7:30 PM The Movie Channel Midnight Movie(2008 USA): It's not credited as such, but Midnight Movie is basically a remake of 1991's Popcorn. (Which, come to think of it, was itself probably inspired by Bigas Lunas' 1987 shocker Anguish.) Both flicks are post-modernist takes on the slasher meme, and feature a masked killer victimizing audience members attending the screening of a legendary horror flick at a small town bijou. This is an irresistible conceit for yours truly, though others will find it much less enticing. Also airs at 10:30 PM.
9:00 PM Sundance Election (2005 HK): Rhetorical question of the week: how did this Johnny To classic not earn a spot in Sundance's much missed Asia Extreme series? Detailing the bloody court intrigue surrounding a Hong Kong crime organization, Election features the great Simon Yam as Lok, a clear-headed candidate for presidency of the Wo Shing Society, and Tony Leung Ka Fai as Big D, his unhinged opponent. Somewhat surprisingly, this is not an ultraviolent shoot ‘em up, though there are some fairly rough and tumble street throwdowns mixed in with the electioneering and (figurative) backstabbing. Handsomely shot in widescreen, this is one of To's most satisfying features, and won Best Picture honors at the 2006 Hong Kong Film Awards.
Sunday 3/28/10
3:00 AM Turner Classic Movies Cottage to Let (1941 GB): Leslie Banks plays scientist Dr. Barington, a boffin helping the RAF develop a new bombsight in the wilds of Scotland, in this obscure Anthony Asquith-directed spy drama from Gainsborough Pictures. Assistant Alan Trently (Michael Wilding) is suspected of espionage on behalf of the Third Reich, and it's up to double agent Dimble (Alistair Sim) to ferret out the truth. Matters are complicated by the nearby presence of a rehab center for wounded Tommys, one of whom (John Mills) also becomes deeply involved in the proceedings. Cottage to Let is minor Asquith, but doesn't get seen on American television with anything approaching regularity, so plan accordingly.
Monday 3/29/10
6:15 AM Turner Classic Movies Doctor in the House (1954 GB): Dirk Bogarde is recognized as one of the best British actors of the 1950s and ‘60s, but he only became a star because of his lead role in a series of airy rom-coms helmed by Ralph Thomas. The first film in the series, Doctor in the House, introduced the character of Simon Sparrow (Bogarde), a handsome med student working towards his degree at London's fictional St.
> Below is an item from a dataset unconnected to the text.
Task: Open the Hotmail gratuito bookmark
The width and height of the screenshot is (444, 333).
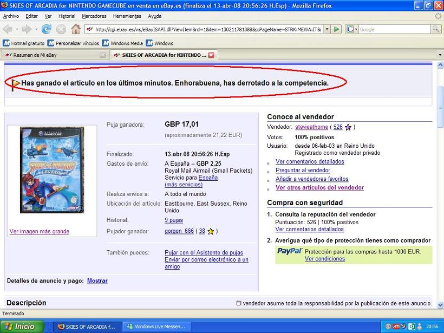Action: 23,43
Swithin's Hospital. Simon, however, has lots of distractions—including fast cars and not terribly fast women—and a crotchety head professor (James Robertson Justice) to boot. It's predictable, if well-written fun, and was successful enough to spawn several sequels, including 1955's Doctor in the House, which follows at 8:00 AM and includes one gut-busting joke about big breaths, and 1963's series finale Doctor in Distress, which airs at 9:45 AM.
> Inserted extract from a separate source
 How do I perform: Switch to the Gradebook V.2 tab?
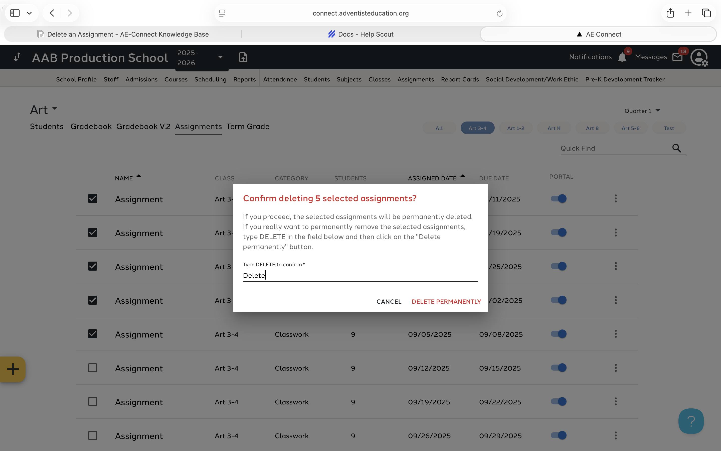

6:00 PM Playboy Supervixens (1975 USA): This week's Russ Meyer boob-a-thon features Henry Rowland as gas station operator Martin Bormann. You might remember Rowland from Beyond the Valley of the Dolls, where he played Otto, a German butler who bore a startling resemblance to...Martin Bormann. In Supervixens, Bormann's station provides employment for pump jockey Clint Ramsey (Charles Pitts)—until he's set up by crooked cop Sledge (Charles Napier) for a crime he didn't commit. Don't worry—the plot is just an excuse to film our hero in compromising positions with the generally underdressed Uschi Digard, Shari Eubank, Christy Hartburg, and Colleen Brennan. As an added bonus, we also get Z-Man himself, John Lazar, in a small role (this time sans his own rack), as well as other Meyers regulars such as Haji and Stuart Lancaster.